Rick Perry demonstrates the false biblical promises with his Prayer Proclamation
(Image by San Antonio Chronicle) Permission Details DMCA
Texas Governor Rick Perry issued a proclamation on April 21, 2011 for three days of prayer, from Friday, April 22, 2011 to Sunday, April 24, 2011. The prayers were intended to spur God into making it rain over Texas. The prayers did not work. But based on Rick's Christian Bible, they should have worked.
There are many places in the Bible that strongly claim that prayer works. For example, the Bible says at John 15:7 that Jesus said, "If ye abide in me, and my words abide in you, ye shall ask what ye will, and it shall be done unto you." Does this mean there are no Christians who abide in Jesus in Texas? Based on this Bible promise, it must mean exactly that. Or, it could simply mean that the Bible is wrong and is not the word of God as Christians have been taught.
Matthew 21:19-22 makes an even bolder claim. It states that Jesus went to a fig tree (he must have been hungry and wishing for a fig as this was prior to Fig Newtons) and upon seeing there were no figs on it but only leaves (being the son of God you'd think he would have known there were no figs on it prior to seeing it for himself) he must have gotten angry for the Bible says Jesus cursed the tree and it "withered away." This foolish temper tantrum mesmerized his apostles and they allegedly asked their savior about how fast the fig tree withered away and Jesus allegedly answered, "Verily I say unto you, If ye have faith, and doubt not, ye shall not only do this which is done to the fig tree, but also if ye shall say unto this mountain, Be thou removed, and be thou cast into the sea; it shall be done ." (Wow!
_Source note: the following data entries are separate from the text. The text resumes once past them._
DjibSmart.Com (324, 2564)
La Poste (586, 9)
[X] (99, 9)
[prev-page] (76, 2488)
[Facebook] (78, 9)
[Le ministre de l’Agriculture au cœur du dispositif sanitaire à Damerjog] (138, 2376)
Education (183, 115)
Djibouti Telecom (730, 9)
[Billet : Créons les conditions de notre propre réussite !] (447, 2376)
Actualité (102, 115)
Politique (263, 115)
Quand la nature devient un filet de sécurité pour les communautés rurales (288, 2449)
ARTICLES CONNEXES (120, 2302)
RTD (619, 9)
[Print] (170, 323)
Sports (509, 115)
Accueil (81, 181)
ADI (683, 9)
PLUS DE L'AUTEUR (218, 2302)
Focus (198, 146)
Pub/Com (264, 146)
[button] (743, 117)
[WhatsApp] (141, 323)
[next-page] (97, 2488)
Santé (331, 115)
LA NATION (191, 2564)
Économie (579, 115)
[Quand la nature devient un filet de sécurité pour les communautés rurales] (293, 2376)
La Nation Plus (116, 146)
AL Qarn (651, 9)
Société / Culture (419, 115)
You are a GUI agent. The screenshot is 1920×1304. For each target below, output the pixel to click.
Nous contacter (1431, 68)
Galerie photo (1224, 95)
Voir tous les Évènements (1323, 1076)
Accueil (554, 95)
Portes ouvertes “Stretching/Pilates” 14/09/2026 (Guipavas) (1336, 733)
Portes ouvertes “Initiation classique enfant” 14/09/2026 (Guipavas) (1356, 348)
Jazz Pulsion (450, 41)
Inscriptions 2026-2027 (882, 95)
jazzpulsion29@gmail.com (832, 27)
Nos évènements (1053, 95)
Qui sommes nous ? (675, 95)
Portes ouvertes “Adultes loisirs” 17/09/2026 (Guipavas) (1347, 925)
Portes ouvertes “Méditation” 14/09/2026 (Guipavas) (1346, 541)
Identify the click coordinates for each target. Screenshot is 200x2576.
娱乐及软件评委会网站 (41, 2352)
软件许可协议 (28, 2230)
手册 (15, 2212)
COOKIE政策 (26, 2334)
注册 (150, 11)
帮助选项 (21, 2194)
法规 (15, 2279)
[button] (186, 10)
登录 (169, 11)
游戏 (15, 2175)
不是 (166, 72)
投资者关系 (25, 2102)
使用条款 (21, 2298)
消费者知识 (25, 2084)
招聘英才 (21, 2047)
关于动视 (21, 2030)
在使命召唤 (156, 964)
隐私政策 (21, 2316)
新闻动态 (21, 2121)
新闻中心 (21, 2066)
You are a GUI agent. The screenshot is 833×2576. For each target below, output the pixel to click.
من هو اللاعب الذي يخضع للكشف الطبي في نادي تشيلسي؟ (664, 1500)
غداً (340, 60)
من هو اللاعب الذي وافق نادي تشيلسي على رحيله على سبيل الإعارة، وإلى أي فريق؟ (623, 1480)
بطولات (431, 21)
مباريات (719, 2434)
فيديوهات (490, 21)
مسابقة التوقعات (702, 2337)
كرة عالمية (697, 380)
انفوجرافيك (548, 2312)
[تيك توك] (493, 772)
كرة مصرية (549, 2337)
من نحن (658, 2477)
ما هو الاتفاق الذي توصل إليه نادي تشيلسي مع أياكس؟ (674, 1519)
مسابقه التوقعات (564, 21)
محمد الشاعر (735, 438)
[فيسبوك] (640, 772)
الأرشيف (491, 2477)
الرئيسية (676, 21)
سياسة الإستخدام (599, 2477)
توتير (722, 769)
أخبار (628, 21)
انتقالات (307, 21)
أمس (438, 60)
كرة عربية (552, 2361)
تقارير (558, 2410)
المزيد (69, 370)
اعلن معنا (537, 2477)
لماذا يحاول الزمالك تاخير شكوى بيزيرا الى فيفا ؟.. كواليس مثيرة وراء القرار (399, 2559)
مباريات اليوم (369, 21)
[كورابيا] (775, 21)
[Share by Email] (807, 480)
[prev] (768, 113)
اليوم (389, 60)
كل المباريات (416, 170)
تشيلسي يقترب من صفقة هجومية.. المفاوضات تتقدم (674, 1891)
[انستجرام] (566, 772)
Can you imagine all the earthquakes and tsunamis if this were true?!) He then allegedly went on to say, " And all things, whatsoever ye shall ask in prayer, believing, ye shall receive. " Again, the Bible makes Rick Perry and the Christians in Texas look bad. For, if they had faith and doubted not, according to their own Bible, Rick's and his fellow Christians' three days of prayers would have made it rain in Texas back in April and all the suffering and misery that is happening in Texas right now would have been a thing of the past.
John 14:12 makes it seem like there is absolutely no one in Texas who believes in Jesus. This Bible verse and promise allegedly from Jesus promises Christians, "Verily, verily, I say unto you, He that believeth on me, the works that I do shall he do also; and greater works than these shall he do ; because I go unto my Father." This means true Christians can do virtually anything since the Bible claims Jesus raised a dead man from the grave. Surely producing some rain showers is easier than bringing the dead back to life!
It is very important that Christians are made aware of what the Bible actually says and of all the empty promises the Bible is loaded with. After all, how can they expect to believe Christianity's biggest selling point, eternal life, if its promises in the here and now are proven to be false?
As a former Christian I know that Thomas Paine's approach to dealing with "revealed" religionists worked for me. The first few pages of his book, The Age of Reason, planted seeds of Deism in me and about two years latter they finally sprouted. Paine wrote to Elihu Palmer regarding Palmer's book, Principles of Nature, "I received, by Mr. Livingston, the letter you wrote to me, and the excellent work [Principles of Nature] you have published. I see you have thought deeply on the subject, and expressed your thoughts in a strong and clear style. The hinting and intimating manner of writing that was formerly used on subjects of this kind, produced skepticism, but not conviction. It is necessary to be bold. Some people can be reasoned into sense, and others must be shocked into it. Say a bold thing that will stagger them, and they will begin to think."